In his follow-up to hist post on Coding Horror about the FizzBuzz problem (Why Can’t Programmers… Program? (February 26, 2007), Jeff Atwood says:

It certainly wasn’t my intention, but a large portion of the audience interpreted FizzBuzz as a challenge. I suppose it’s like walking into Guitar Center and yelling ‘most guitarists can’t play Stairway to Heaven!’* You might be shooting for a rational discussion of Stairway to Heaven as a way to measure minimum levels of guitar competence.

And then a paragraph or so later he says:

The whole point of the original article was to think about why we have to ask people to write FizzBuzz. The mechanical part of writing and solving FizzBuzz, however cleverly, is irrelevant. Any programmer who cares enough to read programming blogs is already far beyond such a simple problem. FizzBuzz isn’t meant for us. It’s the ones we can’t reach– the programmers who don’t read anything– that we’re forced to give the FizzBuzz test to.

What I believe Jeff has discovered is that programmers, all programmers (especially the ones who read programming blogs) are insecure about their ability to write code.

Programmers, when we first come into contact with a rudimentary problem that might call into question our competency, need to make sure we agree that the problem is in fact rudimentary because if we are not able to solve it then there can only be two possible conclusions, either the problem is not rudimentary after all, or we are not competent.
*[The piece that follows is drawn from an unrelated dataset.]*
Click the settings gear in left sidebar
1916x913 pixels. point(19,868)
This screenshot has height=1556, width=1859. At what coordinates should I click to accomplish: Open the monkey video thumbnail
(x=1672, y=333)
As I see it, upon encountering this post, most programmers went through four phases of competency validation as follows:

  1. Am I able to solve the problem at all?
  2. As a ‘senior’ programmer, am I able to solve it in under 10-15 minutes (remembering that a quote from Imran in the original post stated, “I’ve also seen self-proclaimed senior programmers take more than 10-15 minutes to write a solution.”)
  3. Now that I have solved it under that time, how long did it actually take me? In other words, where do I rank among true programmers?
  4. Now that I know I can do it in under 3 minutes, I must create the most cleverly written one-liner ever, ever!

In my mind, when Jeff says,

And instead of writing FizzBuzz code, they should be thinking about ways to prevent us from needing FizzBuzz code in the first place.

he’s missing what actually happened. When programmers saw the post, they said, “I’ve never had to solve that problem before and if some senior level (self-proclaimed or otherwise) programmers took 10-15 minutes to solve it, I had better check to see that I can do it in less time (or at all for that matter)”.

Dont’ you see what you’ve done Jeff?. Every programmer out there who considers himself competent just went and took a test to make sure he really is. Imagine that there was someone who should know how to solve the problem who currently holds a programming job who just failed the test miserably. Maybe he will come to his senses and stop wasting his company’s time and his own life. If this is truly a problem, that people get into positions because nobody asked them the FizzBuzz question when they were being interviewed, then the FizzBuzz post has just shown them the truth and maybe they will now ‘see the light’ and finally stop making their fellow programmers look bad and go away.

Then again, they probably won’t, but at least now they know. They can’t deceive themselves any longer. They are not competent. The jury is no longer out for them.